Among the hundreds of flowers available for springtime spruce-ups around the home, we at Mother Rucker’s Sweets have a list of our favorite easy-to-grow blooms that look fantastic for spring! Here are a few of our picks—some are common, but a few are going to take some looking around for at local mom-and-pop garden centers.

Gardenias: Often grown in containers because of their need for more acidic soil, gardenias produce medium-sized white flowers that emit a pleasing, perfumed scent. There’s no wonder why gardenia is often used as a room freshener or potpourri scent. Gardenias are evergreen and can grow as tall as a house, so they need pruning and shaping to keep their growth more manageable.

Petunias: Heirloom varieties of petunias require little care and fill the air with a lovely fragrance. Look for old standards of open-pollinated petunias—not the hybrids that are commonly available at the big box stores— for best results. You’ll need to check small, private garden centers, but the rewards are worth it. Hanging baskets are about the best way to enjoy petunias. Trim the dying flowers off right away to keep them flowering from summer through to winter.

Nasturtiums: We love edible flowers because of how they add instant beauty to cakes and dishes. Both the leaves and flowers of nasturtiums are edible. Their classic flower shape sports vibrant colors. Poor soils promote blooms, so don’t amend the soil where you plant these.

Marigolds: Perhaps the easiest flower to grow, marigolds are also edible. Marigold varieties range from small and compact to tall and bushy. Plant these to add golds and reds to a border or to ward off pests in a vegetable garden.

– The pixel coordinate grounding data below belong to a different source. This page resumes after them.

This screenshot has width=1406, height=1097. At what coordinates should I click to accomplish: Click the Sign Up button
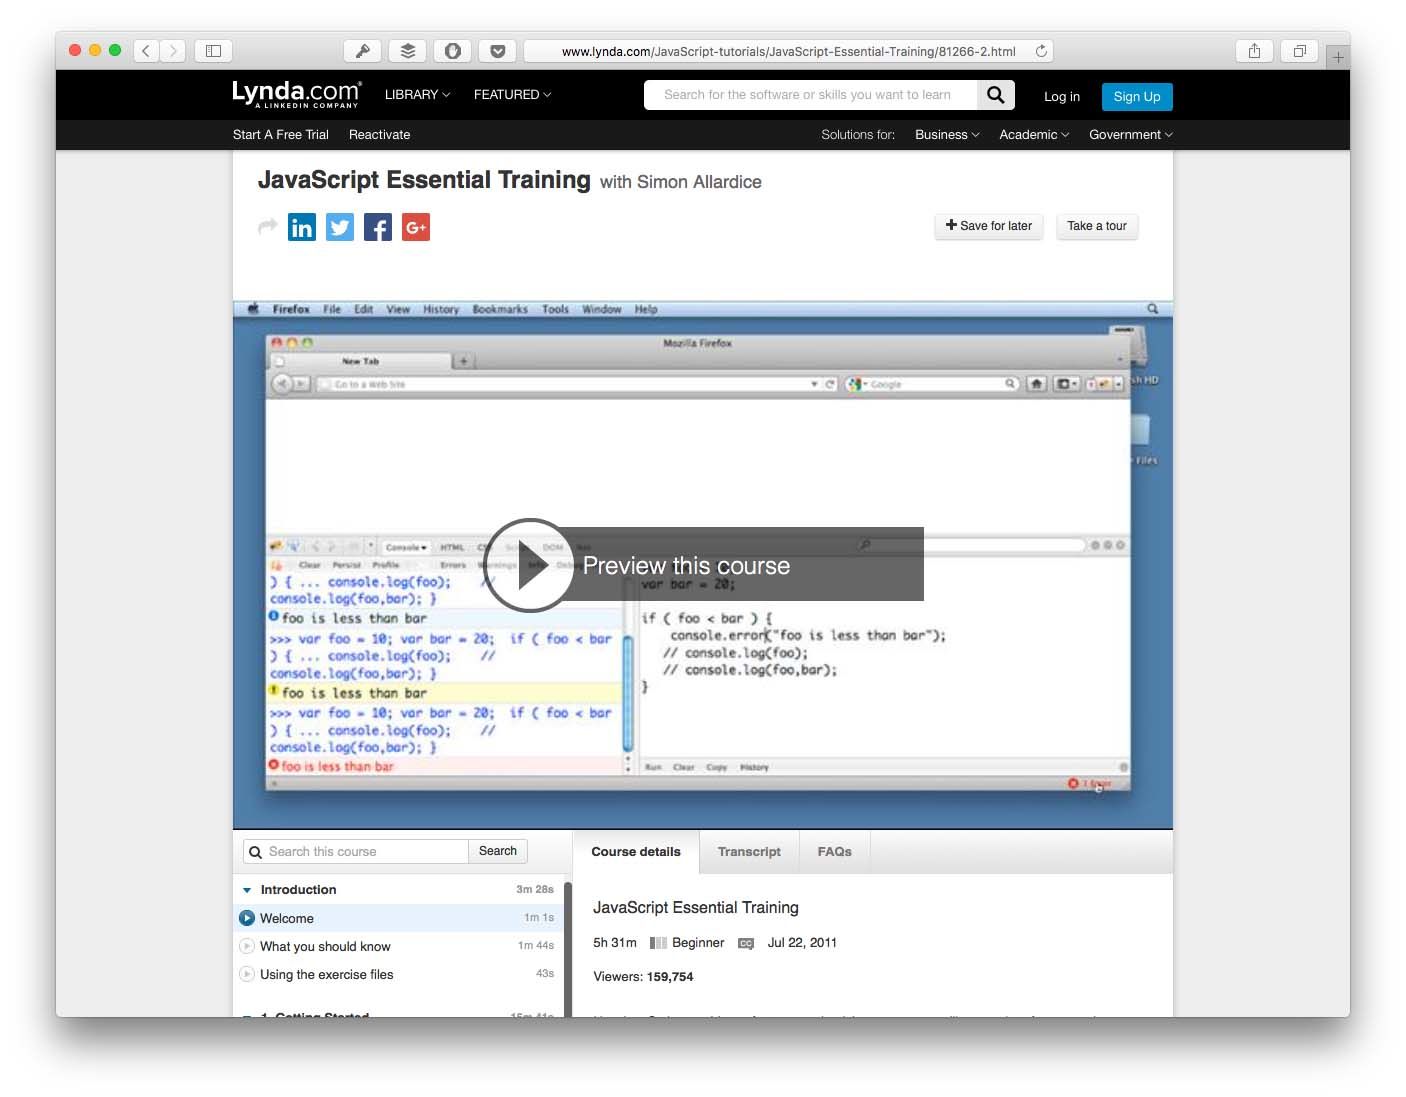[x=1137, y=97]
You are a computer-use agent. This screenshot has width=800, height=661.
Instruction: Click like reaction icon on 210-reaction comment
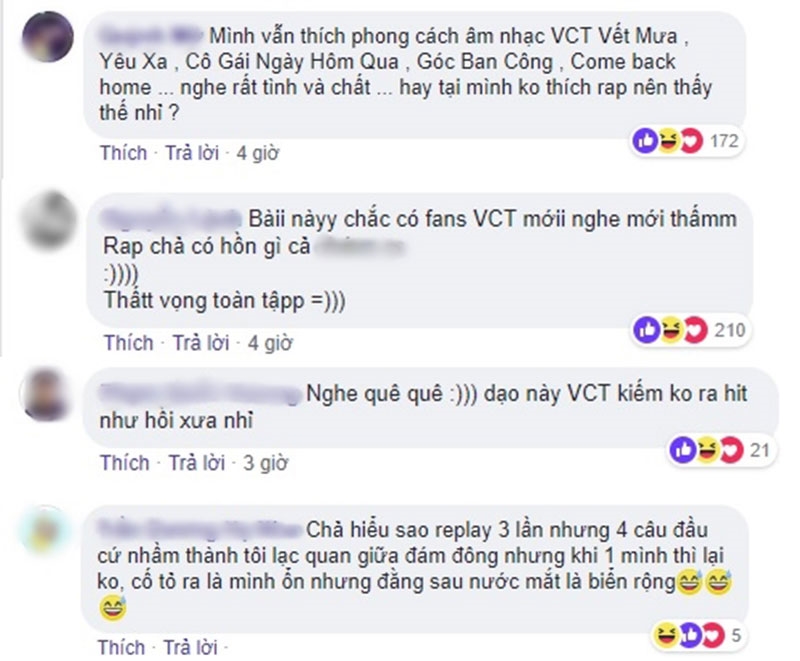[x=646, y=330]

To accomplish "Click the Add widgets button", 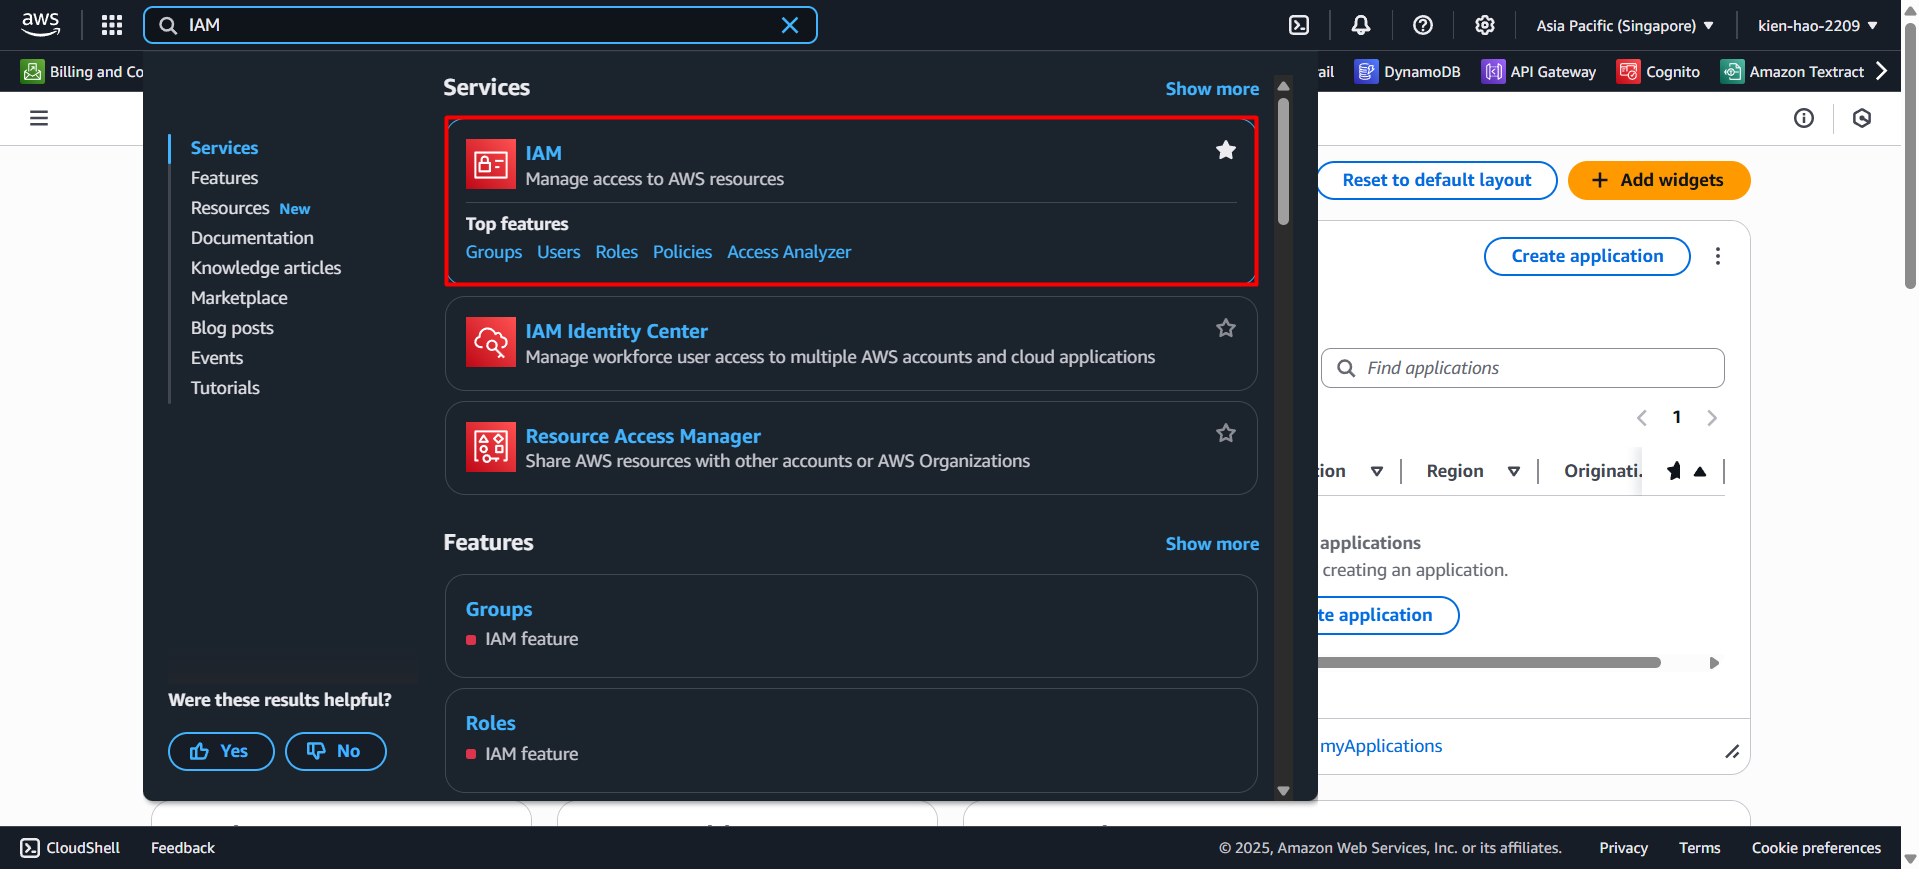I will coord(1658,180).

Violas: Also an edible flower, violas come in vibrant colors and are easy to care for. Their petals are big, showing off their colors in a way that no one can miss. Most violas are perennials, so they’ll come up year after year once they’re planted.

Texas Coral Honeysuckle: Unlike the invasive yellow Japanese honeysuckle (which poses a threat to the ecosystem wherever it’s planted), Texas’s own native coral honeysuckle is a beautiful asset to wildlife, attracting hummingbirds to its long, red, tubular flowers. Texas coral honeysuckle is a perennial that needs only a little water from time to time, so they’re great if you’re forgetful. It blooms from early spring to late fall, and it will make your hummingbird feeders obsolete. This one is hard to find, so when you do find a place to buy it, snatch it up.

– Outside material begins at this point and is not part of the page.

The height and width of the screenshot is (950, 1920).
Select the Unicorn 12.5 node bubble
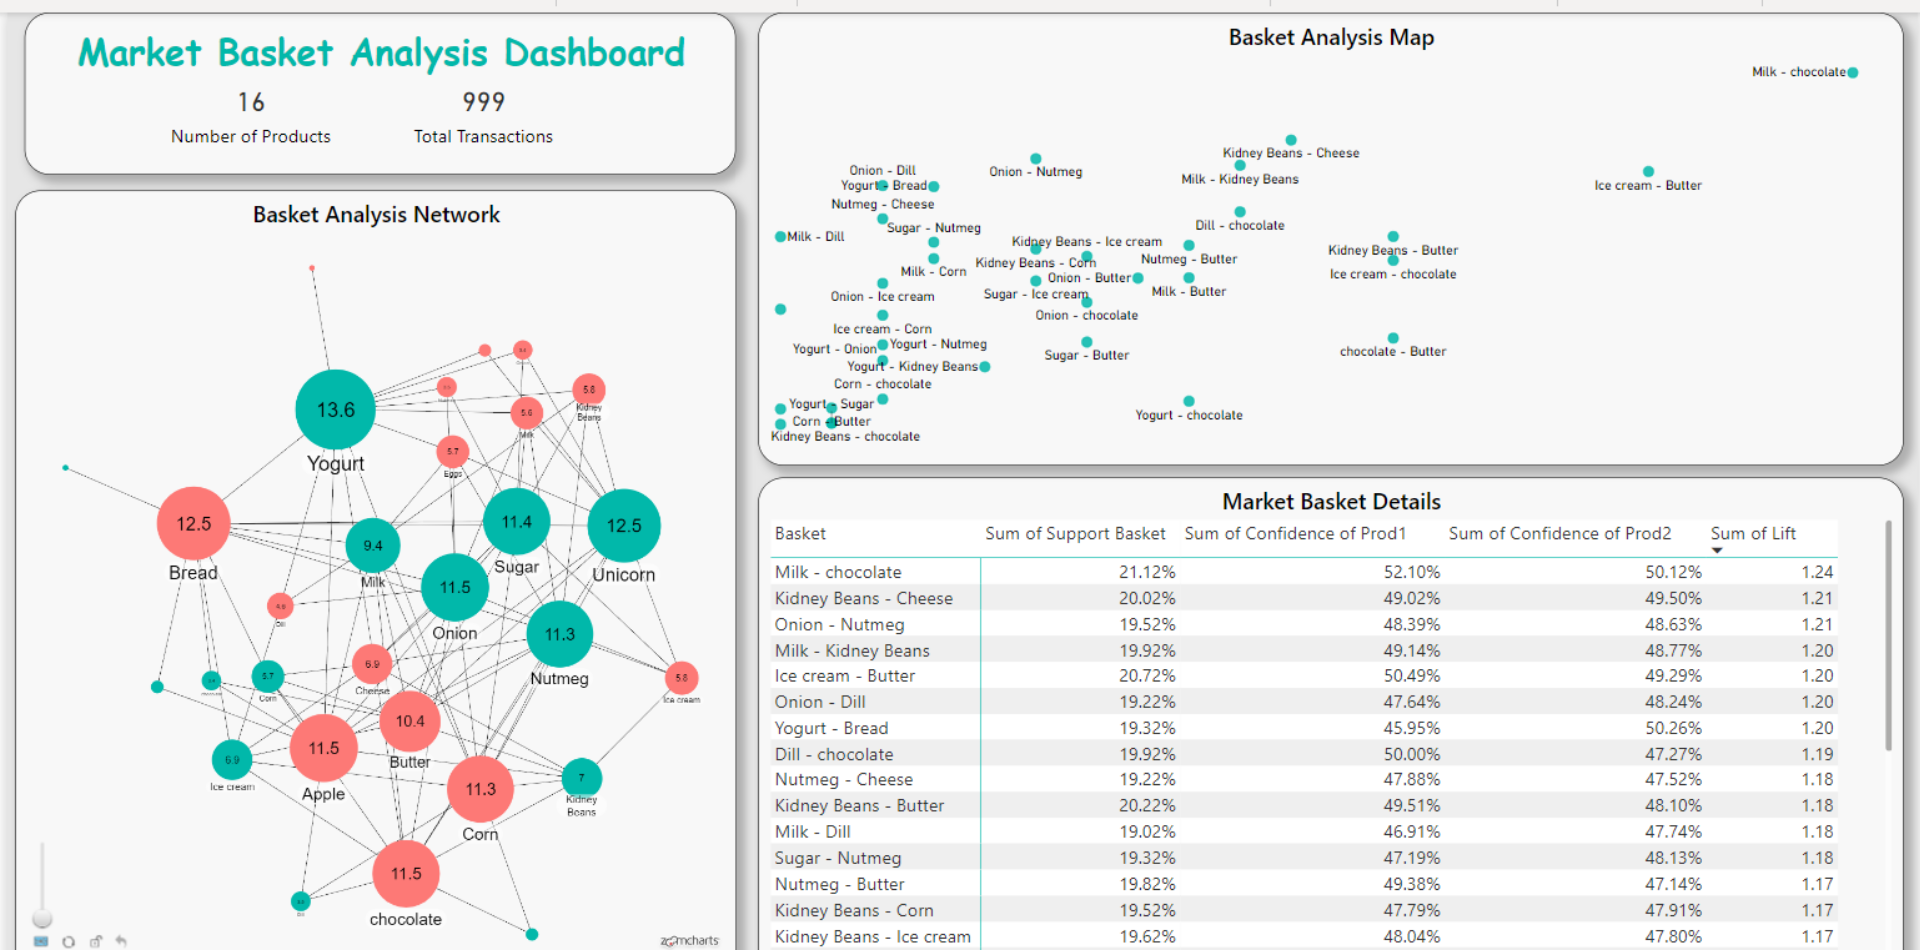pyautogui.click(x=624, y=526)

Salvia Greggi: Also known as autumn sage, Salvia Greggi is a perennial evergreen that needs no water once it’s established, though watering will promote blooming. Its bushy growth is topped by small flowers that attract butterflies from spring to fall. Hummingbirds love it too! Varieties come in white, pink, red and a vivid lipstick color. And although the flowers are small, they’re dense. Cut back the growth when it gets too bushy, and you’ll only increase the number of blooms later on.

Rock Rose: A perennial that comes back from the roots each spring, rock rose blooms in late spring with beautiful pink flowers that have that classic flower shape to them—like the kind you drew as a child. The blooms are about the size of a quarter, so they’re noticeable from the curb even when they’re planted by the front door. Also a butterfly and hummingbird magnet, rock rose will survive with little water but blooms more when it gets a drink about once a week.